Joëlle Allouche-Benayoun

 

 

 

Les Juifs d'Algérie comprirent que l'école, puissant processus de "francisation" était aussi un agent de promotion sociale et d'émancipation.

Nous faisons l'hypothèse, étayée par de nombreux témoignages, que les femmes furent tout autant des "gardiennes de la tradition" que des "portiers" importants de la modernité. Elles furent celles qui, même maladroitement, introduisirent les modes de vie, la langue, les vêtements du colonisateur admiré au sein du foyer domestique.
 

Les récits de vie recueillis rappellent l'influence exercée par les maîtres d'école sur l'évolution des mentalités. Dans la société traditionnelle juive, les garçons n'étaient pas analphabètes ; dès le plus jeune âge, ils apprenaient à déchiffrer l'hébreu, à discuter les textes sacrés. Mais cet enseignement répandu en Algérie était réservé aux seuls garçons ; les filles en étaient exclues.
 

Or dès 1842, douze ans seulement après la conquête, les observateurs notent la présence à l'école française d'Alger d'un nombre croissant de fillettes juives. À partir de 1882, comme en France, l'école primaire devint laïque, obligatoire et gratuite. Les juifs comprirent rapidement quelle chance leur était offerte et, dès la fin du XIXe siècle, non seulement les garçons mais aussi les filles y étaient de plus en plus nombreux. Et même si plus souvent que les garçons les filles étaient retirées de l'école, sa fréquentation marquait profondément les mentalités. Les fillettes découvraient un monde nouveau ; leurs enseignants professaient les idéaux républicains : "liberté, égalité, fraternité".

 

Enfants au tout début du siècle, soit après soixante-dix ans d'influence française en Algérie et près de trois décennies après le décret Crémieux, âgées de soixante-dix ans et plus dans les années 1970-1980, ces femmes gardaient un souvenir émerveillé de l'école primaire de la Ille République.

 

Pour la majeure partie d'entre elles, la scolarisation a profondément modifié leur conscience de petites filles, puis de femmes, les amenant à se concevoir comme des êtres humains au moins aussi intéressants que leurs frères ou que les hommes de leur famille.

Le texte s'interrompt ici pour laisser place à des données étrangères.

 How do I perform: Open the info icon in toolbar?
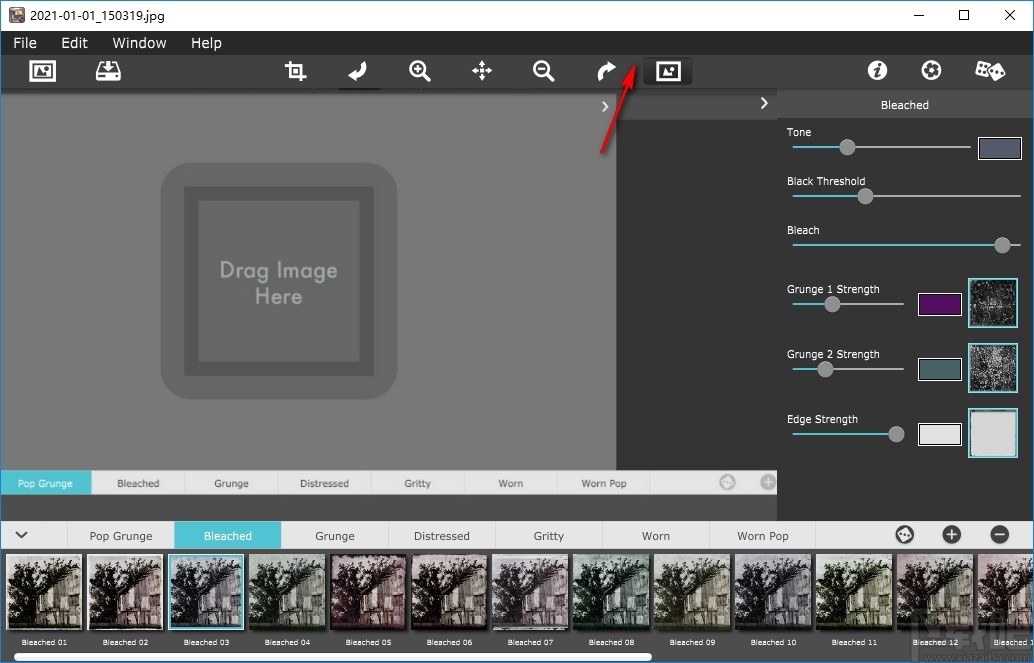click(x=877, y=71)
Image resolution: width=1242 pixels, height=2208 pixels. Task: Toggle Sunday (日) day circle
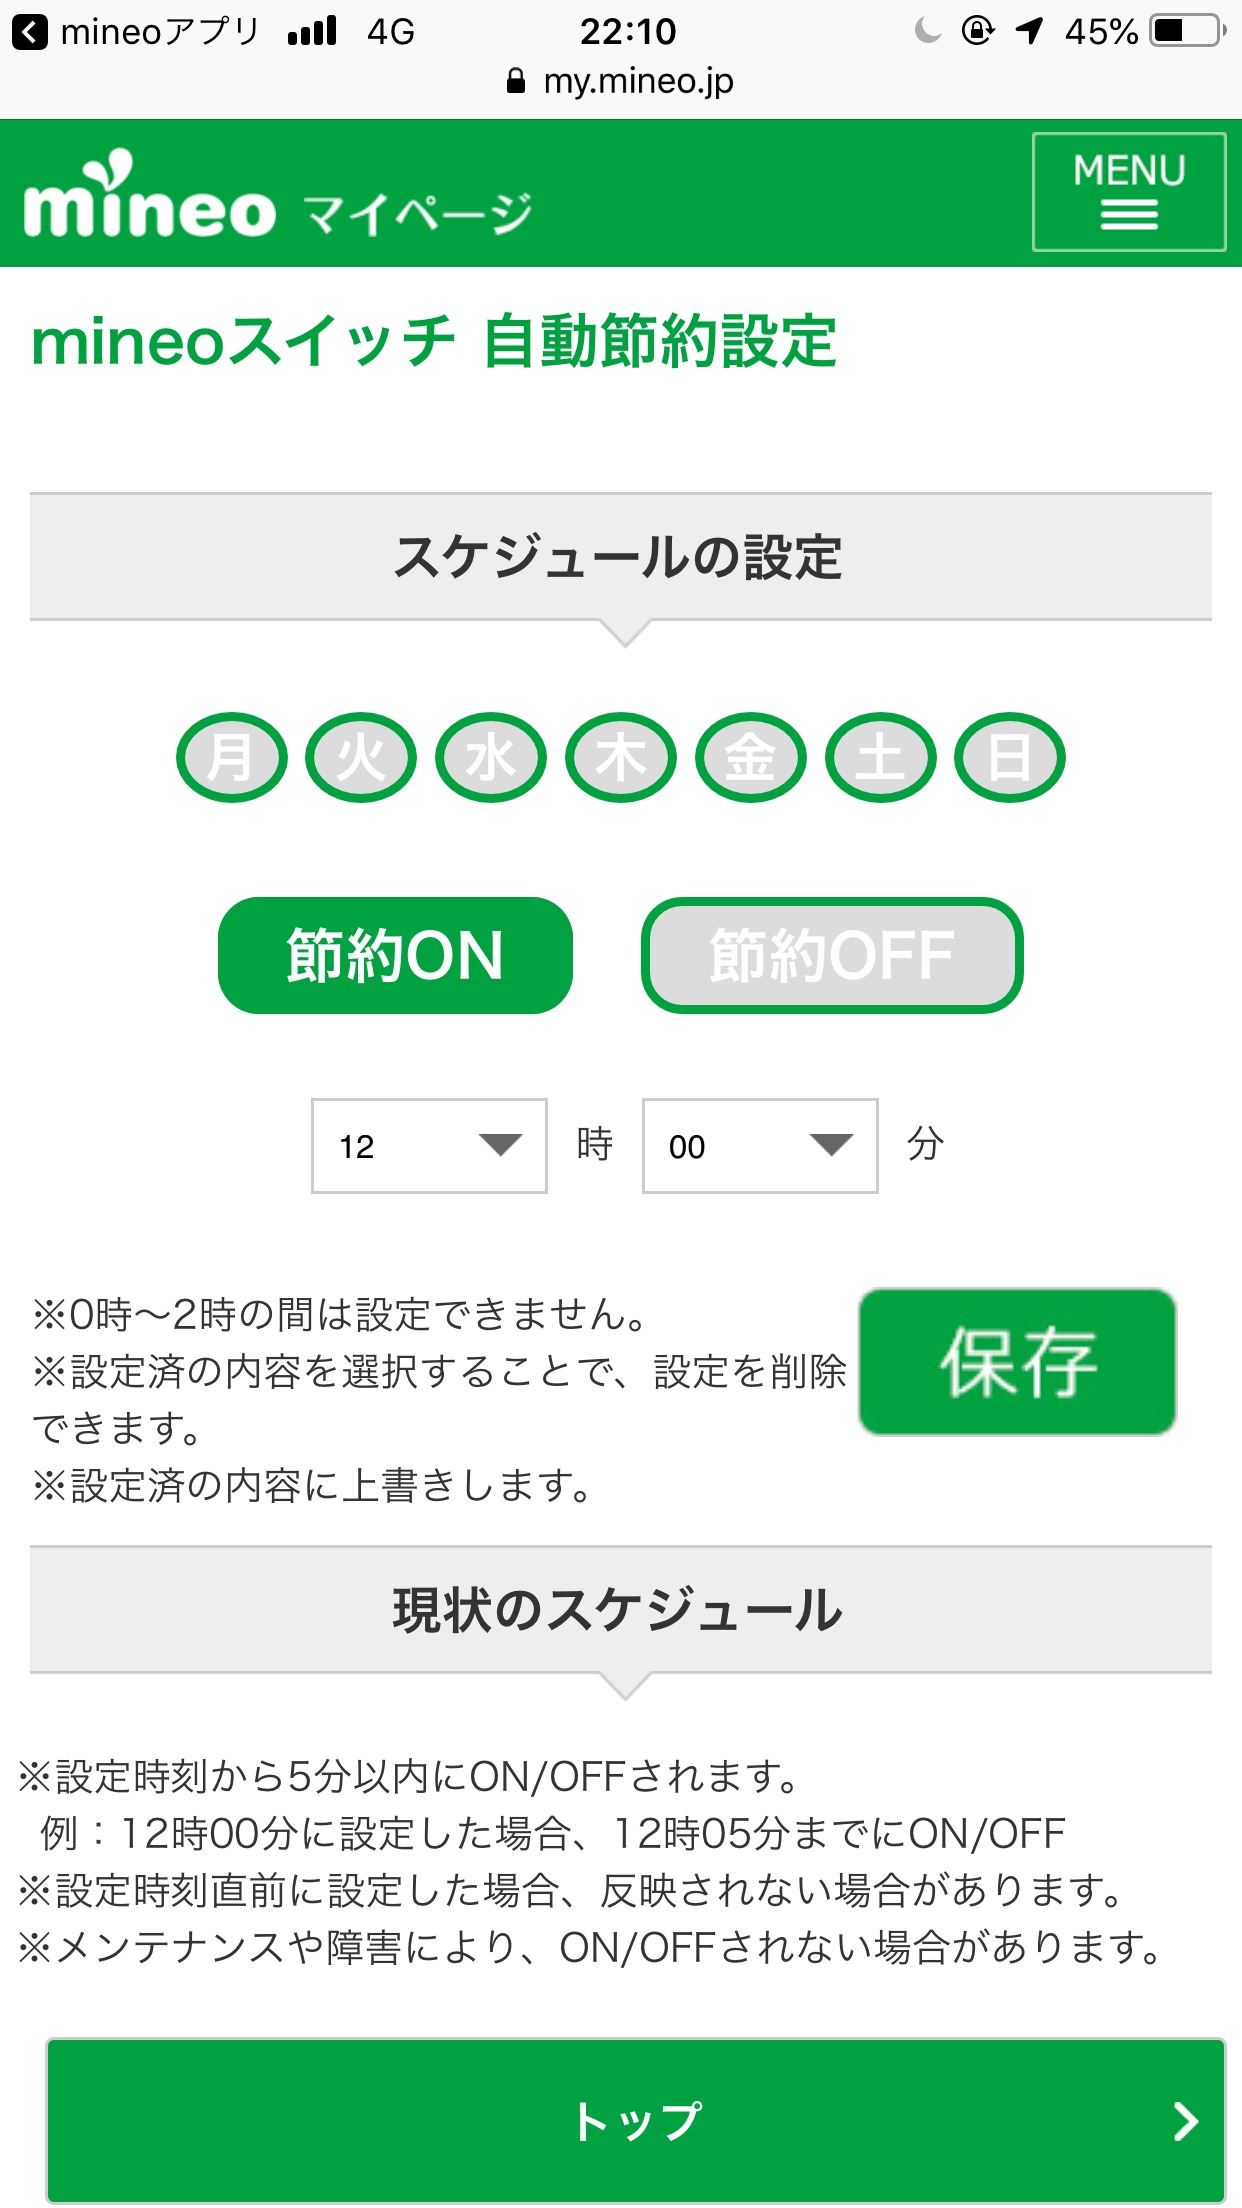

C'est en classe qu'elles acquirent une dignité, une ouverture sur l'autre, qui les ont profondément marquées.

Entre 1896 et 1962, une centaine d'ouvrages littéraires furent publiés par des juifs d'Algérie, dont près de 20% écrits par des femmes.

 

On y trouve des romans, des contes et des nouvelles, mais aussi des récits autobiographiques, des recueils de poésie, des pièces de théâtre. Quelques-unes d'entre elles accédèrent à une certaine notoriété, y compris en "métropole".

La célèbre Élissa Rhaïs, auteur de douze titres à succès, fut reçue dans tous les salons littéraires parisiens au cours des années 1920, et collabora activement aux mouvements et aux revues féministes de son époque.
 

Blanche Bendahan fut, quant à elle, lauréate en 1930 du grand prix de l'Académie française pour son roman Mazaltob, qui met en scène la condition féminine juive, conçue comme une fatalité (une mère meurt en enfantant, une jeune fille aime un chrétien qu'elle ne peut épouser, etc.).

Les ordres paternels étaient exécutés sans protestation. Dans les milieux modestes, on retirait les petites filles de l'école, même si elles étaient douées.

Certains pères les mariaient, ou les mettaient en apprentissage dans l'entreprise familiale, ou les «plaçaient» à l'extérieur sans leur demander leur avis. D'autres refusaient de les laisser exercer le métier qui les attirait.

 

Dans les années 1950 encore, la jeune fille titulaire d'un diplôme universitaire n'avait qu'un choix si elle voulait travailler : quitter l'Algérie. En effet, dans la bonne société judéo-algérienne, il était assez rare qu'une femme instruite mette à profit ses diplômes ; elle pouvait, à la limite, aider son mari, mais non exercer une profession indépendante. Pourtant, entre les deux guerres déjà, certaines devinrent enseignantes ou médecins - mais non sans mal.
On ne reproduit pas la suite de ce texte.